UNITED STATES COURT OF APPEALS

FOR THE DISTRICT OF COLUMBIA CIRCUIT

_______________________________________________________





No. xx-3033



_________________________________________________________



UNITED STATES OF AMERICA, Plaintiff-Appellee,



v.



xxxxxxxxxxxxxxxxx, Defendant-Appellant.



_____________________________________________





APPEAL FROM THE UNITED STATES DISTRICT COURT

FOR THE DISTRICT OF COLUMBIA

_____________________________________________





REPLY BRIEF FOR APPELLANT

xxxxxxxxxxxxxxxxxx

_____________________________________________



PRELIMINARY STATEMENT

As to matters not discussed herein, appellant relies on his opening brief.

SUMMARY OF ARGUMENT

The government wrongly argues that the court cannot review appellant's case unless he has shown "a fundamental defect which inherently results in a complete miscarriage of justice." Such a showing does not apply where, as here, the petitioner raises a question of constitutional error. Even if appellant had to meet the standard suggested by the government, a conviction and punishment for conduct which the law does not make criminal "inherently results in a complete miscarriage of justice." Davis v. United States, 417 U.S. 333, 346 (1974).

Element and text location data:
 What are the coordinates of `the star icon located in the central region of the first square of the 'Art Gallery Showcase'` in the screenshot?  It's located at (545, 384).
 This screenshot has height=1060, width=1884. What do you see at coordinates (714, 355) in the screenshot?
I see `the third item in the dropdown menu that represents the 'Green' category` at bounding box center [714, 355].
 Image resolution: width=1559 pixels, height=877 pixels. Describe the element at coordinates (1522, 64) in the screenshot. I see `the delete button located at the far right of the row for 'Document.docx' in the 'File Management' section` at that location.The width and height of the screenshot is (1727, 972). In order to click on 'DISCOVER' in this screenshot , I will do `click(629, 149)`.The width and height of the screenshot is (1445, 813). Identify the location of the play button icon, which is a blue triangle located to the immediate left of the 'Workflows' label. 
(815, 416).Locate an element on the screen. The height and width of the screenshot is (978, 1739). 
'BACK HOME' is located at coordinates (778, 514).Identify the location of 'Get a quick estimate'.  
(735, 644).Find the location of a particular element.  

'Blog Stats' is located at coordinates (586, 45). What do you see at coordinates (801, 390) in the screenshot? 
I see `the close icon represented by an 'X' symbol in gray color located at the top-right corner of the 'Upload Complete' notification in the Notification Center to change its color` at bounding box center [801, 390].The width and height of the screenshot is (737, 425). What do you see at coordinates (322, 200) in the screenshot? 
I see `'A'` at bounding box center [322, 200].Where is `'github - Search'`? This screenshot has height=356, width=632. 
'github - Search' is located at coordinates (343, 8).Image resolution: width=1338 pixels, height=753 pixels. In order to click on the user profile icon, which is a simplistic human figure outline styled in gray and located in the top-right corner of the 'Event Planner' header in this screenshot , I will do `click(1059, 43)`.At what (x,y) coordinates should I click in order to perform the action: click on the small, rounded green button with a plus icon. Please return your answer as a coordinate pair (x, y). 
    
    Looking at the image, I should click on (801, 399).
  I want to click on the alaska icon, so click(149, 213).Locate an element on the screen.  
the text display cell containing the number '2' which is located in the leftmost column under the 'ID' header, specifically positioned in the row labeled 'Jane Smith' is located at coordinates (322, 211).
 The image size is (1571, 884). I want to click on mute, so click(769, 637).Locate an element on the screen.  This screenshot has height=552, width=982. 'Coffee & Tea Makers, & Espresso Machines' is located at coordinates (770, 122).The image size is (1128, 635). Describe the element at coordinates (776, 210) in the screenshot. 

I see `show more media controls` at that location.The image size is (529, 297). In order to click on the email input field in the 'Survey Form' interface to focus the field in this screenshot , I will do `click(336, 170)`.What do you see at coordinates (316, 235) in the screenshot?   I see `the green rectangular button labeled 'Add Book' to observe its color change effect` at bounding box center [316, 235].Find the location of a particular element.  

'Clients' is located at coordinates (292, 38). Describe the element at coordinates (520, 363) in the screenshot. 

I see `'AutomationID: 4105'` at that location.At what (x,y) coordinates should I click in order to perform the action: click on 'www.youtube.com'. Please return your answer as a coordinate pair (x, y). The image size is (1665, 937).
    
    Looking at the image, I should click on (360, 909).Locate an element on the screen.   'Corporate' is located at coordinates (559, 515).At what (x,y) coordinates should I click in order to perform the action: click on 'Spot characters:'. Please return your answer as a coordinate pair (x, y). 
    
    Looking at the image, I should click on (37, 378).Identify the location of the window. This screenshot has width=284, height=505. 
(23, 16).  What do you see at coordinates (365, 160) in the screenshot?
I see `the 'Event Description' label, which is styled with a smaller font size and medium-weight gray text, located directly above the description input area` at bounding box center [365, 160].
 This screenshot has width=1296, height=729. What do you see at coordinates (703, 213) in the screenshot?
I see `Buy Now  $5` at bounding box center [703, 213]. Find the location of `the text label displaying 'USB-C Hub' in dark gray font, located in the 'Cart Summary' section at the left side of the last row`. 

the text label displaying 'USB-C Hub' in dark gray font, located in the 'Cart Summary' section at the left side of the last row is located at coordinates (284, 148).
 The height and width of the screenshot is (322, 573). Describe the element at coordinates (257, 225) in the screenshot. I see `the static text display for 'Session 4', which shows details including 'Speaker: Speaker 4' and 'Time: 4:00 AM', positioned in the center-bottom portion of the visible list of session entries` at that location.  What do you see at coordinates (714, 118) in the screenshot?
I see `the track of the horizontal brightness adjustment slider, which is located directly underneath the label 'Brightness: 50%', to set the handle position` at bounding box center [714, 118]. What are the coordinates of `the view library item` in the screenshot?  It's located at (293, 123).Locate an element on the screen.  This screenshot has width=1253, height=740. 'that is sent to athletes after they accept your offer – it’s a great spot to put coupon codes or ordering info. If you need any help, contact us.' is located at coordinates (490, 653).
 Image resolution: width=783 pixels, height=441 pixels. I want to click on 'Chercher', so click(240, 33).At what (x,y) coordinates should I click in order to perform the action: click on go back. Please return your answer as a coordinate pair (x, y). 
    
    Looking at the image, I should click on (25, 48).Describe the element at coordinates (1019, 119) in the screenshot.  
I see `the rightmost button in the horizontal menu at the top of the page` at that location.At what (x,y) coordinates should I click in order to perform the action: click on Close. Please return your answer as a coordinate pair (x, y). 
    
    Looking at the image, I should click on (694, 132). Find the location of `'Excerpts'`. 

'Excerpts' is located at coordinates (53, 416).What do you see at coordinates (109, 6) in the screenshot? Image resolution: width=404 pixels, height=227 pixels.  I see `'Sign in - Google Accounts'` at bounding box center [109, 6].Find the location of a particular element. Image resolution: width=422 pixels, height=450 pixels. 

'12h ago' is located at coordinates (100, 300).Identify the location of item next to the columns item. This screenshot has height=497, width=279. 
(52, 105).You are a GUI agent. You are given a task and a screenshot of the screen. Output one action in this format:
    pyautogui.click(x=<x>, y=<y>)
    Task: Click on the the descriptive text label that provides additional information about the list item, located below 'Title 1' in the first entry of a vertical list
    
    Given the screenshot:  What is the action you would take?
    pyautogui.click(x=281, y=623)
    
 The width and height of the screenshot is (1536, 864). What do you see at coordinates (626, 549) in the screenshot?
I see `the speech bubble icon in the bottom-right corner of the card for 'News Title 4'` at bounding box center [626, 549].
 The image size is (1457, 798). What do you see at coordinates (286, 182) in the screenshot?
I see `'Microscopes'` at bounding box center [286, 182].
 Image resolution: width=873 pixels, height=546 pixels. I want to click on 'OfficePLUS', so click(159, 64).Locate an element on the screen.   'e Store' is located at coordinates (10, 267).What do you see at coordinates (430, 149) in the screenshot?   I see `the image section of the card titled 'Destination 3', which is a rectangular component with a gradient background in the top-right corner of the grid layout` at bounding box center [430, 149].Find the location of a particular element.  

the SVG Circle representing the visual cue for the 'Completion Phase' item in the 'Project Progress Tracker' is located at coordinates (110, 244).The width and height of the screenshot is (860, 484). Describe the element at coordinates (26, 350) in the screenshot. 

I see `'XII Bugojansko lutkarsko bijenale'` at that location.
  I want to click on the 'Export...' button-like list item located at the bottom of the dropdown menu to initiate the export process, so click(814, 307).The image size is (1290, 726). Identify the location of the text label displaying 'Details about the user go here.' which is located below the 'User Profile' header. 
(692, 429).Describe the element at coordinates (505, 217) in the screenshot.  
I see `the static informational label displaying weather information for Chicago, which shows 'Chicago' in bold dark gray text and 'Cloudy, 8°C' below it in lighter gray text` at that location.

## What the task requires
Copy the reply brief between "REPLY BRIEF FOR" and "his opening brief.", inclusive, changing "opening brief" to "initial brief".

## Result of the exercise
REPLY BRIEF FOR APPELLANT

xxxxxxxxxxxxxxxxxx

_____________________________________________



PRELIMINARY STATEMENT

As to matters not discussed herein, appellant relies on his initial brief.